The Court went on to suggest that it may be relevant in undertaking the assessment of whether awarding benefit would constitute a burden on the social assistance system to consider the proportion of claimants of a particular benefit who would be economically inactive EU migrants.

Comprehensive sickness insurance?

This still leaves the issue that Article 7(1)(b) imposes a requirement not just that the economically inactive EU migrant has sufficient resources to avoid becoming a burden on social assistance, but also that s/he has comprehensive sickness insurance. There is no mention in the Brey judgment (or the opinion of the Advocate General) as to whether or not Mr Brey met that second condition. However, it is now much more likely that this provision too must be considered in a similar way to the question of resources (ie, in hard cases one should waive the condition when it is not met) – as indeed was done in the case of Case C413/99 Baumbast [2002] ECR I-07091.

Arguing Brey in the UK

Following Brey, the correct question to ask when an economically inactive EU national claims benefits, is whether taking account of:

  • whether the claimant was experiencing temporary difficulties;
  • the duration of residence of the claimant;
  • her/his personal circumstances;
  • the amount of aid which would be granted to her/him if the claim was successful (depends on the period for which the award is likely to last as well as any housing benefit, etc.); and
  • the amount of other EU claimants in a similar position who are obtaining the benefit in similar circumstances

it can be said that an award of the benefit to the claimant would constitute an unreasonable burden on the UK’s social assistance system. No automatic decision can be made that the mere fact that the claimant is seeking a social assistance benefit means s/he does not have sufficient resources. Furthermore, the UK decisions which suggest the correct approach to considering whether a claimant who does not meet the letter of the limitations on the right to reside set out in Directive is to engage in a (usually fruitless) search for an unintended lacuna in that law should no longer be followed – eg Kaczmarek v Secretary of State for Work and Pensions [2008] EWCA Civ 1310; R(IS)5/09.

The decision in Brey is likely to assist claimants who have no other right to reside but who have something particular about their case that means any award of benefit should not be regarded as an unreasonable burden.

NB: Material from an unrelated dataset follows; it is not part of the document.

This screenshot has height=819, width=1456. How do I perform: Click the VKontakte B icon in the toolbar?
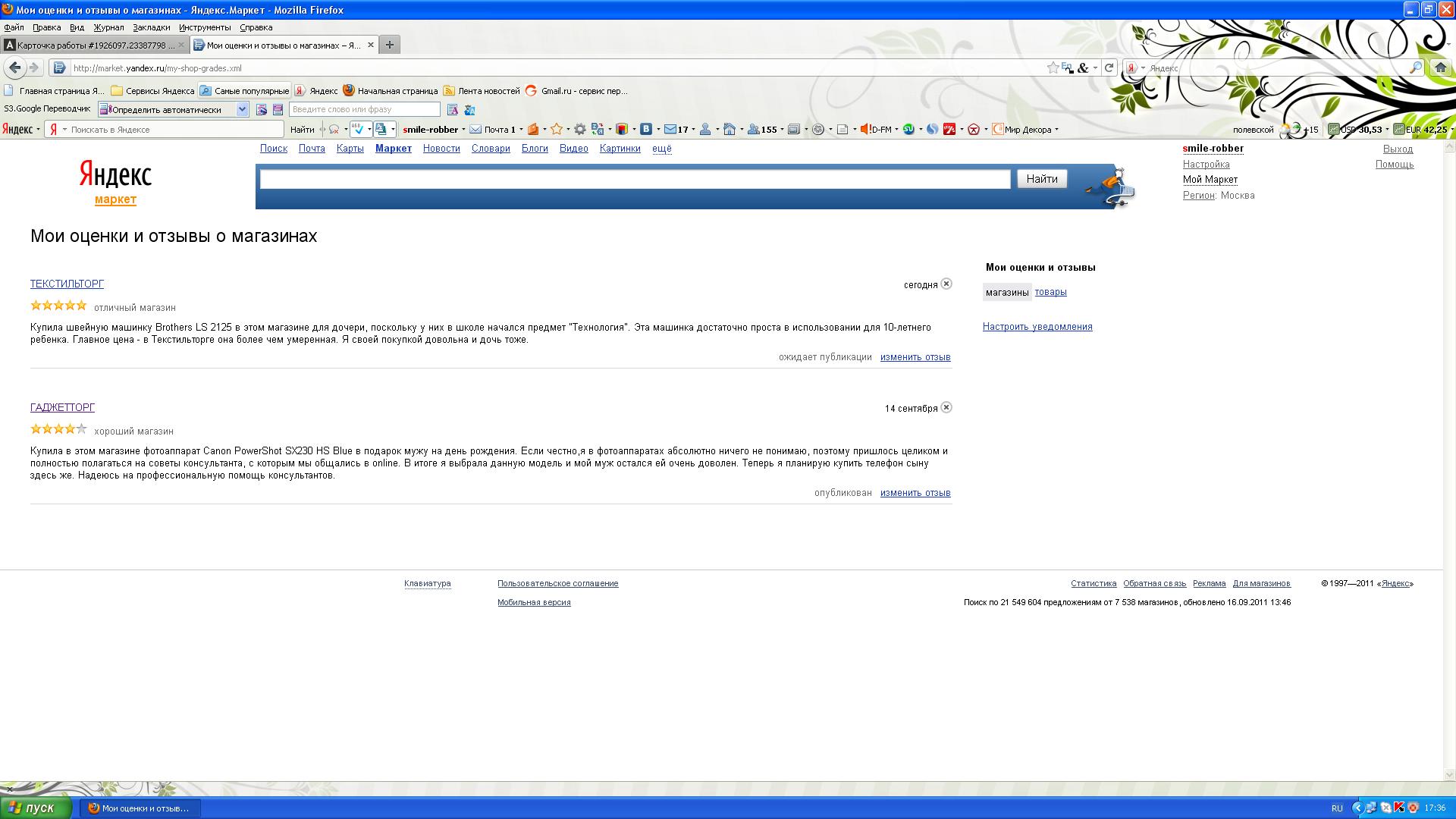coord(646,130)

Exactly when the scales, weighing on the one hand the particular circumstances of the claimant and the need for the UK to show some ‘financial solidarity’ with the claimant and on the other the need for the UK to protect its social assistance system, will tip in favour of awarding benefit to the claimant is likely to now become the battleground over which claimant representatives and the DWP struggle.

Some examples may assist in demonstrating the principles:

Example 1

Ms Proudhon is a French national; she came to the UK in 2009 and worked for two years. She then stopped work and lived with a British man for a further two years and had a child with him (now aged one). She has now separated from him and is living in a women’s refuge because of domestic violence. She suffers from depression but it is hoped will be better within six months. She has claimed employment and support allowance (ESA). In these circumstances, in particular because the period on benefits is likely to be short and because of the compelling facts (domestic violence, child with a British man, previous work history even though not retained worker status), Ms Proudhon could argue awarding her ESA (and housing benefit) would not constitute an unreasonable burden, and therefore she meets the test.

Example 2

Mr Rand is a Latvian national. He is aged 67. He came to the UK four months ago. He has no other income and has claimed pension credit (PC). He has never worked in the UK. There is nothing particular about these facts which suggests that Mr Rand would not be an unreasonable burden if PC were granted to him.

Advisers should therefore be prepared to assist claimants who have failed the right to reside test but whose circumstances are such that they could argue it was not unreasonable to award them benefits, on the test set out above, in appealing those decisions.